So if you are right, this will make whatever SSD option Sony comes up with clearly better than anything on the PC side right? Just purely due to the implementation of it within the software stack?
I image that whatever Sony does in terms of specialisation will give it an advantage in terms of not just traditional "load times" but also the speed and rate at which it can access chunks of data. To quote the Wired Article from earlier this year:
"At the moment, Sony won’t cop to exact details about the SSD—who makes it, whether it utilizes the new PCIe 4.0 standard—but Cerny claims that it has a raw bandwidth higher than any SSD available for PCs. That’s not all. “The raw read speed is important,“ Cerny says, “but so are the details of the I/O [input-output] mechanisms and the software stack that we put on top of them. I got a PlayStation 4 Pro and then I put in a SSD that cost as much as the PlayStation 4 Pro—it might be one-third faster." As opposed to 19 times faster for the next-gen console, judging from the fast-travel demo."

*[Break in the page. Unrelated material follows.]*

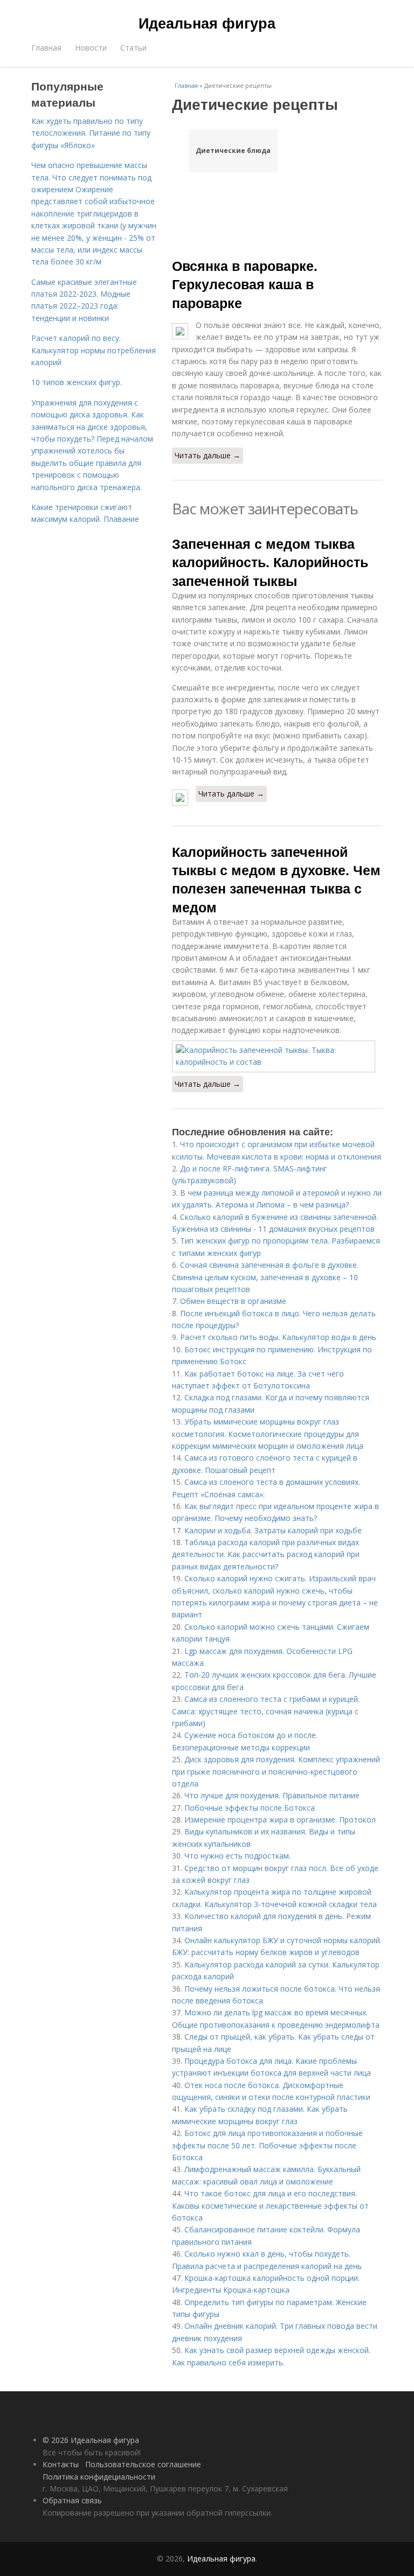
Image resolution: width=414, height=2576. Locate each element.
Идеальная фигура (207, 22)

I don't honestly know what they mean in the bolded part, but on PC IO rate seems to be dependent upon the ssd controller, so I'm guessing they've done some work there (they have their own SSD line now, though I can't easily see anything about their controllers and don't know if that's even related). As for the software stack, that sounds like a combination of one or more of:
- APIs (probably both storage and graphics)
- filesystem (maybe tweaking allocation unit size?)
- drivers (how the CPU, GPU and storage communicate and coordinate)
- storage firmware (very low level stuff on how the ssd controller operates, assuming it has a typical controller)
A big part of making this work (whatever it is) probably includes exposing the right capabilities to developers through a simple but robust set of APIs. For example, allowing the developer to chose which data they copy to main memory, vs which they read direct from flash, vs which they pull from flash and then cache in main memory if it's not already there (as with PRTs). And stuff like that.
I mean, I'm speculating well beyond any real knowledge I have, but these are the things going through my mind. There are more exotic possibilities, but as
psorcerer points out some of these might have further complications.
In terms of the PC, I think even the above would make it possible for the PS5 to have some advantages over a PC that loads and runs games as they all do right now. One thing in the PCs favour however is that - especialy at the high end - it can use large amounts of vram and potentially huge amounts of main ram to cache data.
I dunno how it's going to turn out. But it's certainly an interesting time to be drunkenly armchair quarterbacking hardware designs.